══ BRANO CITATO

Sempre più critica la situazione dell’allenatore dei parigini dopo la sconfitta contro il Nancy. C’è Ancelotti, nonostante le smentite di Leonardo.

Leonardo

Leonardo - foto dalla rete

“E’ lui l’allenatore, non è cambiato nulla: gode della fiducia della società e si continuerà a lavorare insieme. E sono convinto che la squadra avrà una buona reazione già contro l’Olympique Marsiglia. L’annata è lunga, abbiamo disputato solamente 14 partite“, ha dichiarato il direttore sportivo Leonardo al termine della gara persa dal Paris Saint-Germain in casa contro il modesto Nancy, che ha conquistato al Parco dei Principi il primo successo esterno della stagione. Parole che, tuttavia, perdono di peso se contestualizzate in un ambiente, quello parigino, che ha mostrato a più riprese la propria insofferenza verso il tecnico Antoine Kombouaré.

════

- **CONSEGNA A**:
Rispondi alle seguenti domande sul brano relativo al Paris Saint-Germain:
(i) Quale squadra ha battuto il Paris Saint-Germain al Parco dei Principi?
(ii) Quante partite erano state disputate secondo Leonardo?
(iii) Come si chiama il tecnico verso cui l'ambiente parigino ha mostrato insofferenza?
- **CONSEGNA B**:
Prosegui il brano sul Paris Saint-Germain partendo dall'ultima frase riportata.

══ DATI DI ORIGINE

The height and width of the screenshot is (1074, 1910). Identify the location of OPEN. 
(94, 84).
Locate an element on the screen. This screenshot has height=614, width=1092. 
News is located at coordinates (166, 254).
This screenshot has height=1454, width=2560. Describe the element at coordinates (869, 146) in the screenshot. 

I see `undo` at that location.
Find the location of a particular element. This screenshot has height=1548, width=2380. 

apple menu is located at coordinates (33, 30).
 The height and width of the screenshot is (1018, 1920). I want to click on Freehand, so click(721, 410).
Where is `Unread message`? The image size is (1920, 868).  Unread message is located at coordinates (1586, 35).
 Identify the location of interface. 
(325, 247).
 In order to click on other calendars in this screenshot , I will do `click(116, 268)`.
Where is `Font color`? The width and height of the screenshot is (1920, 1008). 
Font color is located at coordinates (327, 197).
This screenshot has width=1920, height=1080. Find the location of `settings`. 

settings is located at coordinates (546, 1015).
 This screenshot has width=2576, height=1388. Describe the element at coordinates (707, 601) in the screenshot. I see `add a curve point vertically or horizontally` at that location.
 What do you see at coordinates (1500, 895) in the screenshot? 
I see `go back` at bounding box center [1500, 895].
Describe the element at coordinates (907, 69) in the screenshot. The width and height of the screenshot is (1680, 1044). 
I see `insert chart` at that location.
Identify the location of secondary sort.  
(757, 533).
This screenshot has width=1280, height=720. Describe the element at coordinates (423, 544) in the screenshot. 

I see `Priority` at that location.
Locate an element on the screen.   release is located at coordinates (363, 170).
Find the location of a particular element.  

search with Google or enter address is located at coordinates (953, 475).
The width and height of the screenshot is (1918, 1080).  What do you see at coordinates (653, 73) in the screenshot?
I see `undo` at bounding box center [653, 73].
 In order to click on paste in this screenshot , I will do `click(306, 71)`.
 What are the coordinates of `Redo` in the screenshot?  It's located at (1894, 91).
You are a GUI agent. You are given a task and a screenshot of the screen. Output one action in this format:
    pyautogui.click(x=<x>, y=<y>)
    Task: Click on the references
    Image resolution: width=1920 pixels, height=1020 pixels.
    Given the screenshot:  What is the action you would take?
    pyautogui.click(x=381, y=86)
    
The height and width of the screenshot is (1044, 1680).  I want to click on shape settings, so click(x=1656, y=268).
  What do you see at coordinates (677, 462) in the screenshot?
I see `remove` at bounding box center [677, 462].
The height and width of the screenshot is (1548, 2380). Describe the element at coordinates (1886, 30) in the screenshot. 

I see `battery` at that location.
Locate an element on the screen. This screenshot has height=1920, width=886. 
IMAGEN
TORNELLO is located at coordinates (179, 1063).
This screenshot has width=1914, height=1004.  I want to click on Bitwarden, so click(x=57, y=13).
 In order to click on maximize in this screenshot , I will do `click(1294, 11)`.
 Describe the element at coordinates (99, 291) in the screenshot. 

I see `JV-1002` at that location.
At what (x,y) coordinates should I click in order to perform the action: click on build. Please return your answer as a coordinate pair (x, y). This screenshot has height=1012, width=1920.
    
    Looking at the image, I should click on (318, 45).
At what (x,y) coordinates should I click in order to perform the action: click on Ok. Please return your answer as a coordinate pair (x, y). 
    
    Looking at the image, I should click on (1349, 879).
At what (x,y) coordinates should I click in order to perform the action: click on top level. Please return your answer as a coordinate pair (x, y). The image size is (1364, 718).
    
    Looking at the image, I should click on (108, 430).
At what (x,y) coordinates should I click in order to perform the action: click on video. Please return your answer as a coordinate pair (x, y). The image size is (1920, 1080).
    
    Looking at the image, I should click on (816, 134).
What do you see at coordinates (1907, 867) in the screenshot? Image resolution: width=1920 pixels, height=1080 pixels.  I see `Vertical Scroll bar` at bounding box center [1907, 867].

════

- **RISULTATO A**:
(i) Il Nancy.
(ii) 14 partite.
(iii) Antoine Kombouaré.

- **RISULTATO B**:
Per confermare la situazione complicata che sta vivendo l’allenatore nato in Nuova Caledonia potrebbe essere sufficiente il momento in cui, ad un paio di minuti dal 90°, Leonardo ha abbandonato il proprio posto in tribuna per dirigersi, scuro in volto, negli spogliatoi e attendere l’arrivo di giocatori e staff tecnico. Ma soprattutto, potrebbe bastare il malcontento che la proprietà qatariota aveva manifestato per la qualità scadente del gioco del PSG anche quando i parigini collezionavano vittorie (fino ad un massimo di 6 consecutive) e dominavano la Ligue 1 con un discretto vantaggio sulle inseguitrici. Ora che è arrivata la seconda sconfitta in campionato (l’altra, sempre in casa, alla prima giornata contro il Lorient) e che il sorprendente Montpellier ha agganciato Pastore e compagni al primo posto a quota 30, non è difficile immaginare che comunque vada il futuro di Kombouaré sia già segnato.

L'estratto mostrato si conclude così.